Today, Mr Sarkozy was due to meet the families of the two youths, and the mayor of Villiers-le-Bel, before having a security meeting with his top ministers.

While cars were set ablaze for a third night yesterday, officials said the violence was less intense than the two previous nights.

Interior Minister Michele Alliot-Marie said the overall situation was “calm”. But, she said on Europe-1 radio, an increased police presence would remain “as long as necessary”.

She said 39 people were arrested in the Paris region last night.

Bands of young people set more cars on fire yesterday in and around Villiers-le-Bel. In the southern city of Toulouse, 20 cars were set ablaze, and fires at two libraries were quickly brought under control, police said.

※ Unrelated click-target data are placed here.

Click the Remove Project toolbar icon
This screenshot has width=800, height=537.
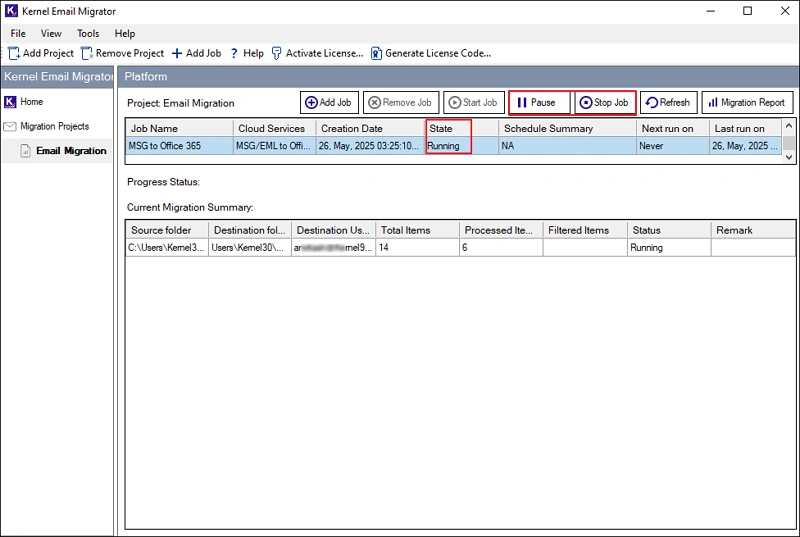pyautogui.click(x=87, y=53)
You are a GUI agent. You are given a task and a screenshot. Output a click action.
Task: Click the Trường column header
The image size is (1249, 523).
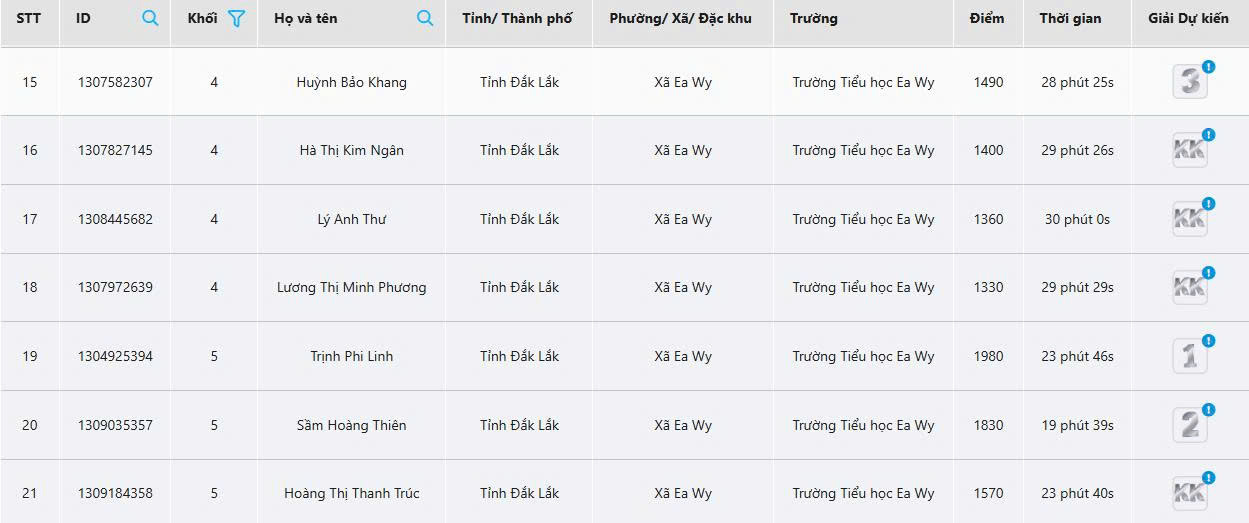pyautogui.click(x=813, y=18)
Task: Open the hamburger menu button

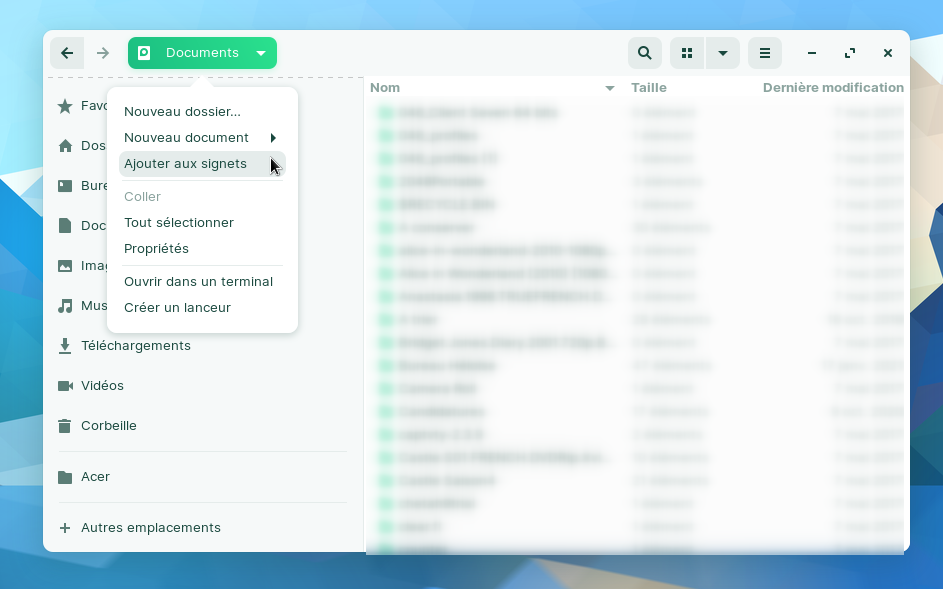Action: pyautogui.click(x=765, y=53)
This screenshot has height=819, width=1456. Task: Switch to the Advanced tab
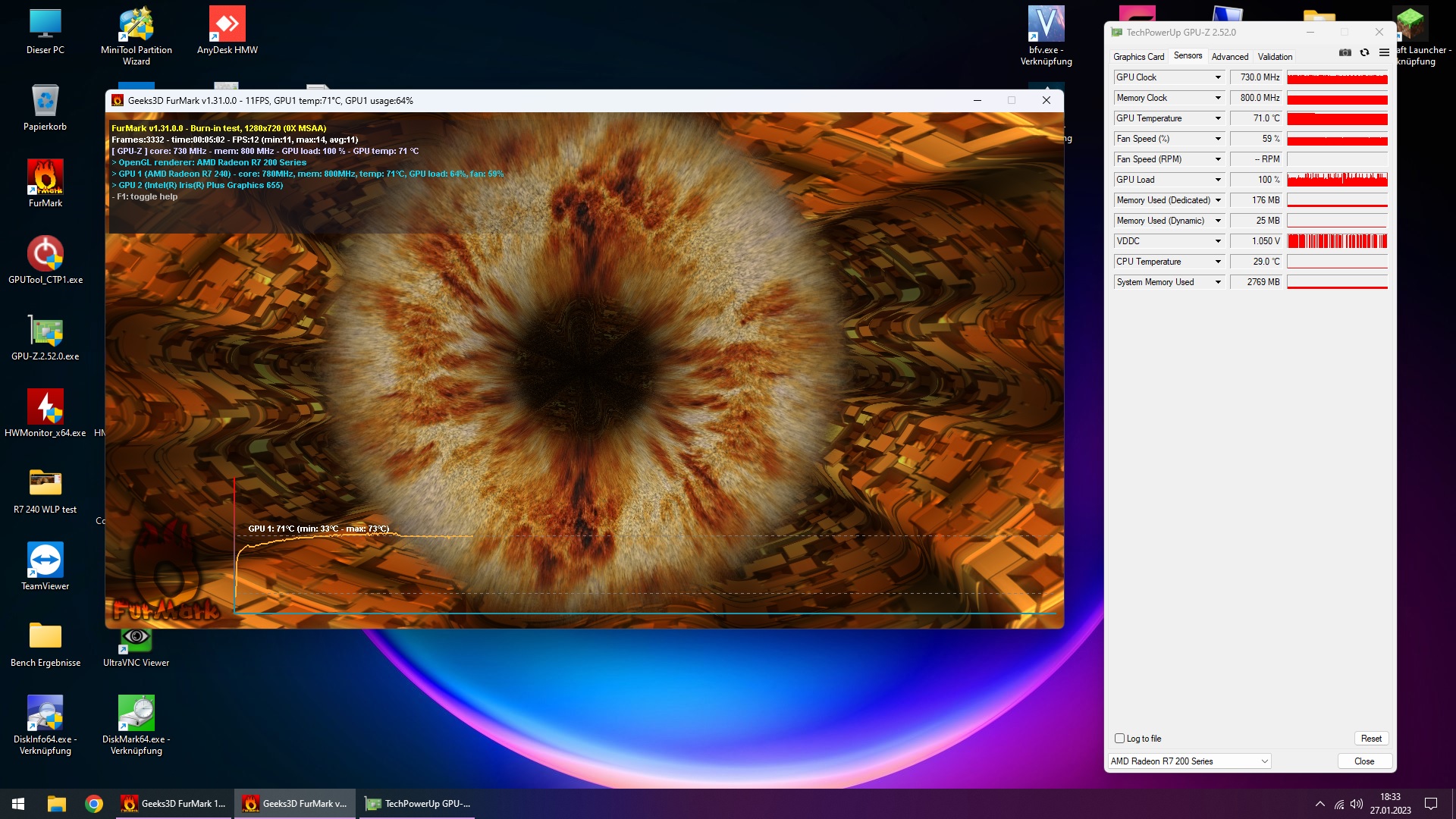[1229, 57]
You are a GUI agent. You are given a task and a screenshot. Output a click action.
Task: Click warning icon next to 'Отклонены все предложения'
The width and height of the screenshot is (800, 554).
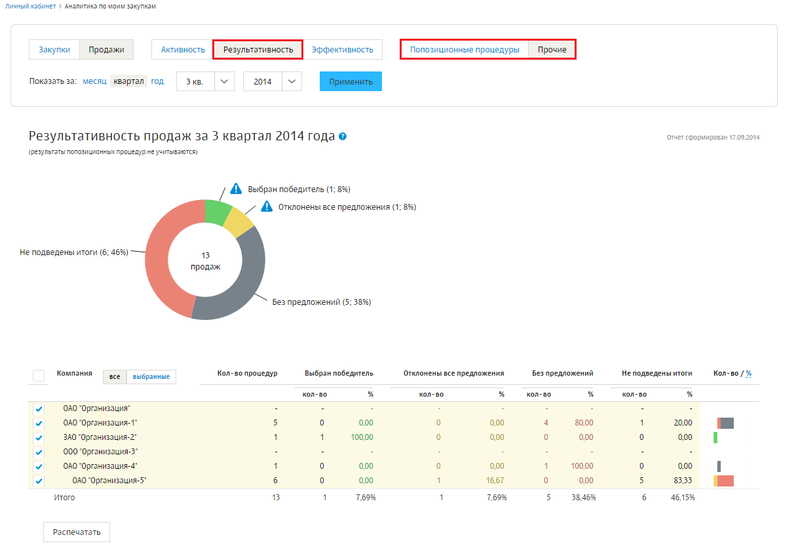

The previous night, 82 officers were injured, 10 of them by buckshot and pellets, the police force said. The use of firearms – rare in 2005 – added a dangerous dimension.

There have long been tensions between France’s largely white police force and ethnic minorities trapped in poor neighbourhoods. Despite decades of problems and heavy state investments to improve housing and create jobs, the depressed estates which ring Paris are a world apart from the tourist attractions of the French capital. Police speak of no-go zones where they and firefighters fear to patrol.

The violence two years ago also started in the suburbs of northern Paris, when two teenagers were electrocuted in a power substation while hiding from police.